*Rows of pointing data*
+--
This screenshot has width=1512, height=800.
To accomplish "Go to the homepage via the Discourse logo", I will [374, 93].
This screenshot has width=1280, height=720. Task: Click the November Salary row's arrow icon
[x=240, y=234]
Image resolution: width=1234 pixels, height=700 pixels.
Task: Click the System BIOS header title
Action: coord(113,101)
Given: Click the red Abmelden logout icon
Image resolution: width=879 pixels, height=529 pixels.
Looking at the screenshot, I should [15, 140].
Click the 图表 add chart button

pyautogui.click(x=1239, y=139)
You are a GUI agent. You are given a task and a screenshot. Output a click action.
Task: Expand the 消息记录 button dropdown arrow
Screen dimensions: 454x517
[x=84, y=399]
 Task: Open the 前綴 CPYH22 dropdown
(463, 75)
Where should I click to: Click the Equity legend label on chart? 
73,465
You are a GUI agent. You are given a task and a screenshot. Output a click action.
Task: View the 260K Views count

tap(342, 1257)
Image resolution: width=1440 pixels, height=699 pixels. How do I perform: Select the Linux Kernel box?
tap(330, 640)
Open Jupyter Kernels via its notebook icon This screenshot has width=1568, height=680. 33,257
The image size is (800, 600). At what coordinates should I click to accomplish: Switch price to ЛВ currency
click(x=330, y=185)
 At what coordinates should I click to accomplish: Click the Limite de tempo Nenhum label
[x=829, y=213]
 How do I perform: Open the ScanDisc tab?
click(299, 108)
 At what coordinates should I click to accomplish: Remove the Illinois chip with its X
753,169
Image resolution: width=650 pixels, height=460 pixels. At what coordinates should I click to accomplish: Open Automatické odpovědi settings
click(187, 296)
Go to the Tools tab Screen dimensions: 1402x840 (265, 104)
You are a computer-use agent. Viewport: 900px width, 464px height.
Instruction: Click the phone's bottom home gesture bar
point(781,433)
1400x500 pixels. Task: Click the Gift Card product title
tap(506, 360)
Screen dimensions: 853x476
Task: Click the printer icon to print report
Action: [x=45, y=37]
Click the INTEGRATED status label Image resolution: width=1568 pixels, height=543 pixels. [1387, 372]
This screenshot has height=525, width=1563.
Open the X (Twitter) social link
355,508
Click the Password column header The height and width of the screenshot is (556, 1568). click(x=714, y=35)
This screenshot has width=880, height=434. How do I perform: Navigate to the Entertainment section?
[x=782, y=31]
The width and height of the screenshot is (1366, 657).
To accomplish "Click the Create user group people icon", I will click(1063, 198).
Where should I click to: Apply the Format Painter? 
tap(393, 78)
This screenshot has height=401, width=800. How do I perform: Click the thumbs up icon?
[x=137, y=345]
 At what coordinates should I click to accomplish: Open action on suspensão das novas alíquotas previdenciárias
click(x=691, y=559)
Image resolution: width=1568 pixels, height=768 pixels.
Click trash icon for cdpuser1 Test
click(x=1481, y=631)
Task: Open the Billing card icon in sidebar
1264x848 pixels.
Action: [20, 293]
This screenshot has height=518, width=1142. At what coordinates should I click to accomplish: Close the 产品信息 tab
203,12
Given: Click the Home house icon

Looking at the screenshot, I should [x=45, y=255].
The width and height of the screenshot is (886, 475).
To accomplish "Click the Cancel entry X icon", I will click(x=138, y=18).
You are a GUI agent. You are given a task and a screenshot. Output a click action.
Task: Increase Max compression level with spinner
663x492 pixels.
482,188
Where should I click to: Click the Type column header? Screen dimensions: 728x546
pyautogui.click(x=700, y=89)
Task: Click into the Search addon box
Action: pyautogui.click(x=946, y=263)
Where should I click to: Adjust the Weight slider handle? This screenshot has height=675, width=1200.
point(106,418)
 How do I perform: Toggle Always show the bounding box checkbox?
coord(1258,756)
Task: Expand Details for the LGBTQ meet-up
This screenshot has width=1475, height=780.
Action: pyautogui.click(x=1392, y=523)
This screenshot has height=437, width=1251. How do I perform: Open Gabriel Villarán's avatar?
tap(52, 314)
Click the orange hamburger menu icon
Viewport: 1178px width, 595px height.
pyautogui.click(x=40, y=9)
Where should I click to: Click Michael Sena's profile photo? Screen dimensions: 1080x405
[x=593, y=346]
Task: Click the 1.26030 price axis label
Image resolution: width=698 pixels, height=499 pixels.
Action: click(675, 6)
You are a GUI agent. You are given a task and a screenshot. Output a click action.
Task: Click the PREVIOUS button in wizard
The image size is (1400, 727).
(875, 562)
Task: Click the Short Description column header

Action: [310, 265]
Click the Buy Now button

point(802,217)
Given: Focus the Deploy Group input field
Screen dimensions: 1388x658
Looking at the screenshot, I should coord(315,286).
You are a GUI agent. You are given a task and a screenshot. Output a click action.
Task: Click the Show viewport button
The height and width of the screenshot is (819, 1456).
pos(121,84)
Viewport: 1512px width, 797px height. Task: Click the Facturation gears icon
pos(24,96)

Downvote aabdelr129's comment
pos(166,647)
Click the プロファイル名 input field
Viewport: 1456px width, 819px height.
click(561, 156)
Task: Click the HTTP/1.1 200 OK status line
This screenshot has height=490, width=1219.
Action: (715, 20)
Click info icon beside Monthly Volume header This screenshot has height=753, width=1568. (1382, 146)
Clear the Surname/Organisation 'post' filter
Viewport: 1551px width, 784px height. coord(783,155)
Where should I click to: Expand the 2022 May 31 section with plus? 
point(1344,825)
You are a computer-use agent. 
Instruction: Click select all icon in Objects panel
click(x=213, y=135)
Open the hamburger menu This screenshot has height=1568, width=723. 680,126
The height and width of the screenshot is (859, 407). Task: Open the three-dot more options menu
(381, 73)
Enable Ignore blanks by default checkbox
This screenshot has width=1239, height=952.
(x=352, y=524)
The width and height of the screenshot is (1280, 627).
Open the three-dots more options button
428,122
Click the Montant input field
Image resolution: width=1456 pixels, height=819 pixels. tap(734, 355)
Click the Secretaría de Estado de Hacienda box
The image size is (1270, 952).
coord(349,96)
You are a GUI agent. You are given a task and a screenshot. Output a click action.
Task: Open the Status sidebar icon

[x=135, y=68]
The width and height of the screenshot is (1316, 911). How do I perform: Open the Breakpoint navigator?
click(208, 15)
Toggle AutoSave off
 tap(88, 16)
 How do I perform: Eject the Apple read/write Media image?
+--
*Challenge*
Can you rewrite the material above with "GUI agent" swapped for "interface agent" everywhere it occurs, leaving everything else unchanged?

*Task solution*
This screenshot has width=1512, height=800.
To accomplish "Go to the homepage via the Discourse logo", I will [374, 93].
This screenshot has width=1280, height=720. Task: Click the November Salary row's arrow icon
[x=240, y=234]
Image resolution: width=1234 pixels, height=700 pixels.
Task: Click the System BIOS header title
Action: coord(113,101)
Given: Click the red Abmelden logout icon
Image resolution: width=879 pixels, height=529 pixels.
Looking at the screenshot, I should [15, 140].
Click the 图表 add chart button

pyautogui.click(x=1239, y=139)
You are a interface agent. You are given a task and a screenshot. Output a click action.
Task: Expand the 消息记录 button dropdown arrow
Screen dimensions: 454x517
[x=84, y=399]
 Task: Open the 前綴 CPYH22 dropdown
(463, 75)
Where should I click to: Click the Equity legend label on chart? 
73,465
You are a interface agent. You are given a task and a screenshot. Output a click action.
Task: View the 260K Views count

tap(342, 1257)
Image resolution: width=1440 pixels, height=699 pixels. How do I perform: Select the Linux Kernel box?
tap(330, 640)
Open Jupyter Kernels via its notebook icon This screenshot has width=1568, height=680. 33,257
The image size is (800, 600). At what coordinates should I click to accomplish: Switch price to ЛВ currency
click(x=330, y=185)
 At what coordinates should I click to accomplish: Click the Limite de tempo Nenhum label
[x=829, y=213]
 How do I perform: Open the ScanDisc tab?
click(299, 108)
 At what coordinates should I click to accomplish: Remove the Illinois chip with its X
753,169
Image resolution: width=650 pixels, height=460 pixels. At what coordinates should I click to accomplish: Open Automatické odpovědi settings
click(187, 296)
Go to the Tools tab Screen dimensions: 1402x840 (265, 104)
You are a computer-use agent. Viewport: 900px width, 464px height.
Instruction: Click the phone's bottom home gesture bar
point(781,433)
1400x500 pixels. Task: Click the Gift Card product title
tap(506, 360)
Screen dimensions: 853x476
Task: Click the printer icon to print report
Action: [x=45, y=37]
Click the INTEGRATED status label Image resolution: width=1568 pixels, height=543 pixels. [1387, 372]
This screenshot has height=525, width=1563.
Open the X (Twitter) social link
355,508
Click the Password column header The height and width of the screenshot is (556, 1568). click(x=714, y=35)
This screenshot has width=880, height=434. How do I perform: Navigate to the Entertainment section?
[x=782, y=31]
The width and height of the screenshot is (1366, 657).
To accomplish "Click the Create user group people icon", I will click(1063, 198).
Where should I click to: Apply the Format Painter? 
tap(393, 78)
This screenshot has height=401, width=800. How do I perform: Click the thumbs up icon?
[x=137, y=345]
 At what coordinates should I click to accomplish: Open action on suspensão das novas alíquotas previdenciárias
click(x=691, y=559)
Image resolution: width=1568 pixels, height=768 pixels.
Click trash icon for cdpuser1 Test
click(x=1481, y=631)
Task: Open the Billing card icon in sidebar
1264x848 pixels.
Action: [20, 293]
This screenshot has height=518, width=1142. At what coordinates should I click to accomplish: Close the 产品信息 tab
203,12
Given: Click the Home house icon

Looking at the screenshot, I should [x=45, y=255].
The width and height of the screenshot is (886, 475).
To accomplish "Click the Cancel entry X icon", I will click(x=138, y=18).
You are a interface agent. You are given a task and a screenshot. Output a click action.
Task: Increase Max compression level with spinner
663x492 pixels.
482,188
Where should I click to: Click the Type column header? Screen dimensions: 728x546
pyautogui.click(x=700, y=89)
Task: Click into the Search addon box
Action: pyautogui.click(x=946, y=263)
Where should I click to: Adjust the Weight slider handle? This screenshot has height=675, width=1200.
point(106,418)
 How do I perform: Toggle Always show the bounding box checkbox?
coord(1258,756)
Task: Expand Details for the LGBTQ meet-up
This screenshot has width=1475, height=780.
Action: pyautogui.click(x=1392, y=523)
This screenshot has height=437, width=1251. How do I perform: Open Gabriel Villarán's avatar?
tap(52, 314)
Click the orange hamburger menu icon
Viewport: 1178px width, 595px height.
pyautogui.click(x=40, y=9)
Where should I click to: Click Michael Sena's profile photo? Screen dimensions: 1080x405
[x=593, y=346]
Task: Click the 1.26030 price axis label
Image resolution: width=698 pixels, height=499 pixels.
Action: click(675, 6)
You are a interface agent. You are given a task and a screenshot. Output a click action.
Task: Click the PREVIOUS button in wizard
The image size is (1400, 727).
(875, 562)
Task: Click the Short Description column header

Action: [310, 265]
Click the Buy Now button

point(802,217)
Given: Focus the Deploy Group input field
Screen dimensions: 1388x658
Looking at the screenshot, I should coord(315,286).
You are a interface agent. You are given a task and a screenshot. Output a click action.
Task: Click the Show viewport button
The height and width of the screenshot is (819, 1456).
pos(121,84)
Viewport: 1512px width, 797px height. Task: Click the Facturation gears icon
pos(24,96)

Downvote aabdelr129's comment
pos(166,647)
Click the プロファイル名 input field
Viewport: 1456px width, 819px height.
click(561, 156)
Task: Click the HTTP/1.1 200 OK status line
This screenshot has height=490, width=1219.
Action: (715, 20)
Click info icon beside Monthly Volume header This screenshot has height=753, width=1568. (1382, 146)
Clear the Surname/Organisation 'post' filter
Viewport: 1551px width, 784px height. coord(783,155)
Where should I click to: Expand the 2022 May 31 section with plus? 
point(1344,825)
You are a computer-use agent. 
Instruction: Click select all icon in Objects panel
click(x=213, y=135)
Open the hamburger menu This screenshot has height=1568, width=723. 680,126
The height and width of the screenshot is (859, 407). Task: Open the three-dot more options menu
(381, 73)
Enable Ignore blanks by default checkbox
This screenshot has width=1239, height=952.
(x=352, y=524)
The width and height of the screenshot is (1280, 627).
Open the three-dots more options button
428,122
Click the Montant input field
Image resolution: width=1456 pixels, height=819 pixels. tap(734, 355)
Click the Secretaría de Estado de Hacienda box
The image size is (1270, 952).
coord(349,96)
You are a interface agent. You are given a task and a screenshot. Output a click action.
Task: Open the Status sidebar icon

[x=135, y=68]
The width and height of the screenshot is (1316, 911). How do I perform: Open the Breakpoint navigator?
click(208, 15)
Toggle AutoSave off
 tap(88, 16)
 How do I perform: Eject the Apple read/write Media image?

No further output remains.